***** EXERCISE DATA

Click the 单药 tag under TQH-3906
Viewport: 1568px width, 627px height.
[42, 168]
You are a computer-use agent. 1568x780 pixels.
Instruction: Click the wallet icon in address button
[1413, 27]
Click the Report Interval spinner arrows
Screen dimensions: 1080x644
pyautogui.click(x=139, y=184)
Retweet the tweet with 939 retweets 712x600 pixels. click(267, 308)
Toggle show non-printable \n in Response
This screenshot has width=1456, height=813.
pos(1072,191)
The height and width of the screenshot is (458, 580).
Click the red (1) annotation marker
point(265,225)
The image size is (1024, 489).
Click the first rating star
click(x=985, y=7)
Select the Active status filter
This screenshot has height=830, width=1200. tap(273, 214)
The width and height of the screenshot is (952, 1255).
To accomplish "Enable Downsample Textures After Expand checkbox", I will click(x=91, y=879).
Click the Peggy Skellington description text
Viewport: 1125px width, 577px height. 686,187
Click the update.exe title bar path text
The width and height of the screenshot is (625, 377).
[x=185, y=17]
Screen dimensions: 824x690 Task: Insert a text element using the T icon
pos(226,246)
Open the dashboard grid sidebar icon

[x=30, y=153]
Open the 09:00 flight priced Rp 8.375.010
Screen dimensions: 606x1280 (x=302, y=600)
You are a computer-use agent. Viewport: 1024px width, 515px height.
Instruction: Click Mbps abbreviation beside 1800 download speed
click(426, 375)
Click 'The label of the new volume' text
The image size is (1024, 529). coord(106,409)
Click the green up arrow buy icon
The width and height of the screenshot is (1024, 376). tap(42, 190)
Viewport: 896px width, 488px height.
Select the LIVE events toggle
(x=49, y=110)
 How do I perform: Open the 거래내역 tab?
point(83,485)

**********

_WHAT IS NEEDED_: Reproduce every line above containing "agent".

_RESPONSE AREA_:
You are a computer-use agent. 1568x780 pixels.
You are a computer-use agent. Viewport: 1024px width, 515px height.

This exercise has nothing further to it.